Elisha olhou pro chão de madeira, então foi Vic que deixou o sedativo lá. Ela sabia que Elisha ia fugir correndo de lá pra salvá-la. Tinha usado ela, talvez estivesse usando desde o inicio. Irene não estava falando nada, a garota se sentiu sozinha, como era antes. Subitamente o dialogo foi interrompido, um impacto nas costas derrubou a morena, que caiu no chão sem ser degolada, só sentiu uma dor terrível no joelho.

-Parem com isso, por favor! – Era Erin, ela tinha se atirado no braço de Kasuya, fazendo Elisha se desequilibrar e cair, ficando agarrada no braço do garoto de cabelos brancos. Ela estava diferente, havia algo a mais nos olhos vazios dela, como se tivessem ganhado vida.

Vic não hesitou, Erin impedia Kasuya de se mexer. O disparo atingiu o ombro do rapaz, ele cerrou os dentes, mas não caiu.

-Pára Victoria! – Erin gritou desesperada para a garota de olhos verdes, se colocando na frente de Kasuya, Victoria parou de sorrir, mas não abaixou a arma. Elisha reconheceu aquela expressão, aquele olhar frio, assustador, psicótico. O clima ali ficou três vezes mais pesado e frio. Erin fechou os olhos e chorou.

-Não sei onde você ouviu meu nome, mas é melhor sair daí. - A voz era impassiva.

-Não! – Erin parecia terrivelmente assustada, chorava e tremia toda, mas mesmo assim não se moveu – Por favor, Victoria! Ele não fez isso por mal, ele só queria...

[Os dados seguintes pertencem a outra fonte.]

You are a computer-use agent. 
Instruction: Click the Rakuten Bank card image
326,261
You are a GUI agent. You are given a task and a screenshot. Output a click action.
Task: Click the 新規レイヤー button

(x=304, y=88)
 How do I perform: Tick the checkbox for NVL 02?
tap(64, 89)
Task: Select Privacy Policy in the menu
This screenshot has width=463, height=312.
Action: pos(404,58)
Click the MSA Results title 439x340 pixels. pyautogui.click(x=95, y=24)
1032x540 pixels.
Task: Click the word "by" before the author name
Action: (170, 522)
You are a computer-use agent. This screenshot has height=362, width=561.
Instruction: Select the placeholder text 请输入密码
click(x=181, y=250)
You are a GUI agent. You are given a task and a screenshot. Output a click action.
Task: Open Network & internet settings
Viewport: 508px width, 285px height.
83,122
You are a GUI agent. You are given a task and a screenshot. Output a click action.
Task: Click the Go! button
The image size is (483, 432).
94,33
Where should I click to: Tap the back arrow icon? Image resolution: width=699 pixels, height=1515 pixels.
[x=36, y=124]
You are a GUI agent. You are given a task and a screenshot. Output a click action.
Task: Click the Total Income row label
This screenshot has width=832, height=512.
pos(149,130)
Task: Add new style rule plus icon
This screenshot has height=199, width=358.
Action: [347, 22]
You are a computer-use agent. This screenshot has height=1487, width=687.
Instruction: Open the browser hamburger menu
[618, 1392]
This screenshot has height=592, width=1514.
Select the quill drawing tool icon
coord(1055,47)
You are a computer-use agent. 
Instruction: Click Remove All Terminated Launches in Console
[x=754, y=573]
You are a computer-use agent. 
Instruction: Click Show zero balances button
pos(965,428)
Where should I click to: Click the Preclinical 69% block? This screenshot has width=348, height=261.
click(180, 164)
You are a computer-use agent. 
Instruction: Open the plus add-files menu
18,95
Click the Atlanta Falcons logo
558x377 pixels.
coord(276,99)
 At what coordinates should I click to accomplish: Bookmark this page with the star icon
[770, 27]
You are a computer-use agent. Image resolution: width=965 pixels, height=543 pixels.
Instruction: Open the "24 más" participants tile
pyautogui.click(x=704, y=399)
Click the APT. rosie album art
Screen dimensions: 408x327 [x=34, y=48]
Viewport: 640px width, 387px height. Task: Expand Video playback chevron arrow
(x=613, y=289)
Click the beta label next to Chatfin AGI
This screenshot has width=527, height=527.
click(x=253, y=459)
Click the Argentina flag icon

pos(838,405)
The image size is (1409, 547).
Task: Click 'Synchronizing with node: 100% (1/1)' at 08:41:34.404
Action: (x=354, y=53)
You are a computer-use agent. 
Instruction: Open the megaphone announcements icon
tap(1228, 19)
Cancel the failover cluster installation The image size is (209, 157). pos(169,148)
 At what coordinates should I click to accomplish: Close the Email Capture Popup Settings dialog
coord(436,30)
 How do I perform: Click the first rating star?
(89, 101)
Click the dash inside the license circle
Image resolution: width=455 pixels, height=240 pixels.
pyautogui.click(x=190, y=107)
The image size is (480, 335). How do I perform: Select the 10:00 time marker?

-Por quê? Depois de tudo que eu te fiz... – Quem interrompeu foi Kasuya, ele estava estancando com a mão o sangue do ombro baleado, olhando para as costas daquela garota que o defendia.

-Vocês estão enfrentando a mesma dor... – Respondeu Erin hesitante e tremula – Não precisa ser desse jeito!

-Ah... Cala boca. – Kasuya ficou em silencio, a frase veio de Vic.

O disparo foi contra Erin dessa vez, ela fechou os olhos com o barulho, esperou, mas a dor não veio. Abriu os olhos lentamente e as lagrimas vieram em dobro quando enxergou Kasuya de frente pra ela, a observando. Tinha se colocado na frente da bala.

-Por que...

-Você não é ela, mas me lembra o jeito que ela falava... – A expressão dele continua fria e a voz calma, mesmo depois de dois tiros – Ela era gentil e ingênua, como você é...

-Kasuya... – Erin estava perplexa, aquilo a pegou de surpresa.

-Sua memória deve voltar com o tempo. – Ele se ergueu um pouco – Você deve viver, Erin... Não precisa assistir isso.

Erin perdeu o ar e a consciência com o soco que levou na barriga, Kasuya a empurrou pra longe dali e Vic não esperou mais, acertou a perna dele, fazendo-o ajoelhar.

-Quem diria... – Outro tiro na mesma perna, mais abaixo – Você bancando o cara legal. – O segundo foi no braço que ele estava segurando a faca, ela caiu e Vic chutou pra longe – Qual é a sua, hein Kasu-chan? – O outro foi na perna que estava intacta – Titio Tetsuo não te ensinou boas maneiras? Tipo não quebrar brinquedos dos outros? – Esse foi no abdômen, quando Vic já tinha dado a volta pra ficar de frente com ele, Kasuya ainda fitava o chão, como se olhar pra Victoria, pros olhos dela fosse o fim. Quieto, calmo e frio mesmo depois de tantos ferimentos.

Devia estar atordoado de dor, mas mesmo assim se recusava a responder. O silencio e sua resistência aos disparos incomodava Victoria cada vez mais.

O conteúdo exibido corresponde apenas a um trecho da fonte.